Monday 18 September 2017

Panpsychism


I’ve been reading here and there about panpsychism, panexperientalism, protopanpsychism and whatever you’re having yourself. It’s various and varied and those deeply read in the literature of the topic such as David Skrbina, (Internet Encyclopedia of Philosophy), would claim that many thinkers hold it. Among them would be Henri Bergson. His ideas on memory and duration fit with only light trimming into the information based intuitions of David Chalmers. The concepts of ‘experience’ and ‘memory’ are analogical applied to inanimate nature. We feel that they are present in some rudimentary form. The canyon holds the memory of many floods, the pitting of the rock is the memory of rain. Their history is written on them, they are informed and their nature is made manifest. Inanimate matter is submissive to events. Simple cells and bacteria can ‘select’ their experience and move to a better part of the petri dish of life.
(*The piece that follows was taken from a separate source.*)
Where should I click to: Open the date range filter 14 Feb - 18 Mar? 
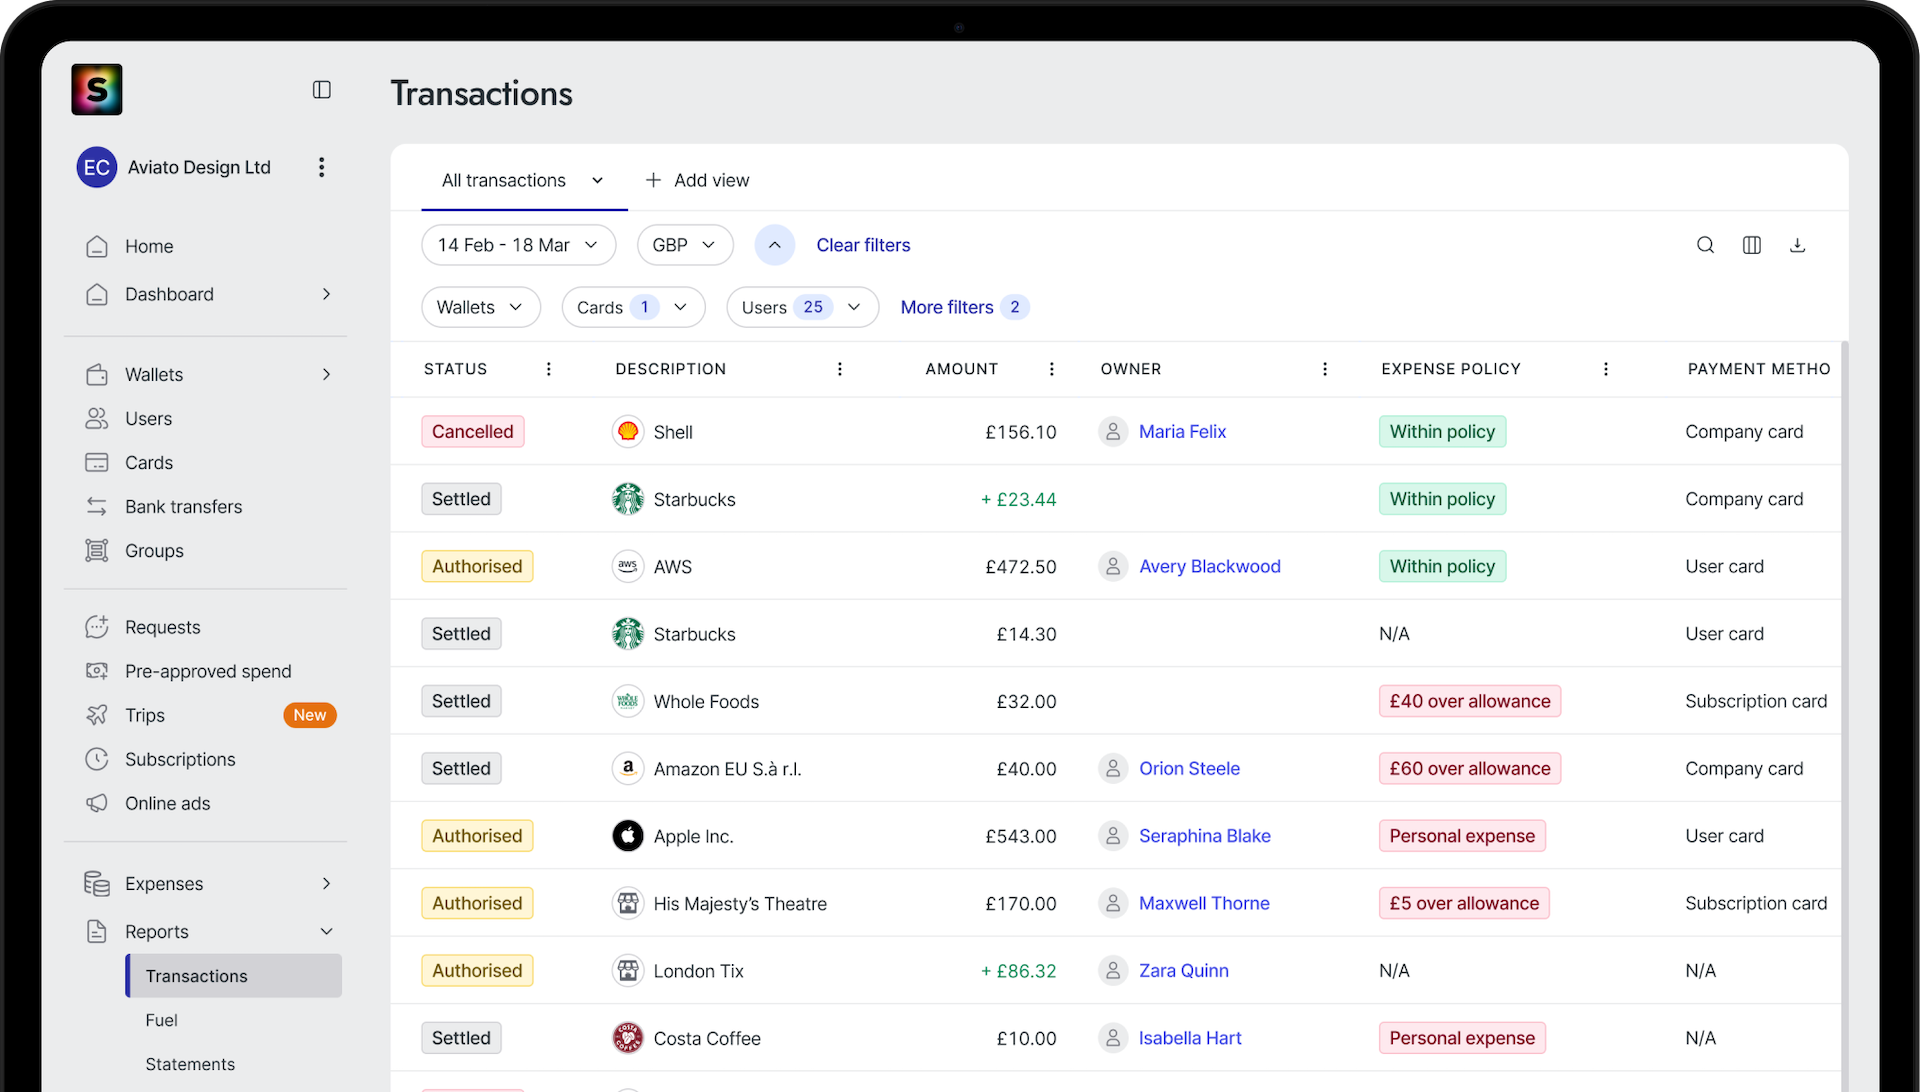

This is all metaphorical and that is just the point.

In the concrete object memory and experience are layered as information. They are embedded. In the sentient creature they can be separated out and considered in a an abstract way as well as interact. The greater the separation the more consciousness their is. In the human we have memories, dreams, and reflections all inter- penetrating yet Bergson would say that our soul reality is duration. All these elements which are conscious are compacted in a sold ‘I AM’.

The IMAGINATION then, I consider either as primary, or secondary. The primary IMAGINATION I hold to be the living Power and prime Agent of all human Perception, and as a repetition in the finite mind of the eternal act of creation in the infinite I AM. The secondary Imagination I consider as an echo of the former, co-existing with the conscious will, yet still as identical with the primary in the kind of its agency, and differing only in degree, and in the mode of operation. It dissolves, diffuses, dissipates, in order to recreate; or where this process is rendered impossible, yet still at all events it struggles to idealise and unify. It is essentially vital, even as all objects (as objects) are essentially fixed and dead.

FANCY, on the contrary, has no other counters to play with, but fixities and definites. The Fancy is indeed no other than a mode of Memory emancipated from the order of time and space; while it is blended with, and modified by that empirical phenomenon of the will, which we express by the word CHOICE. But equally with the ordinary memory the Fancy must receive all its materials ready made from the law of association.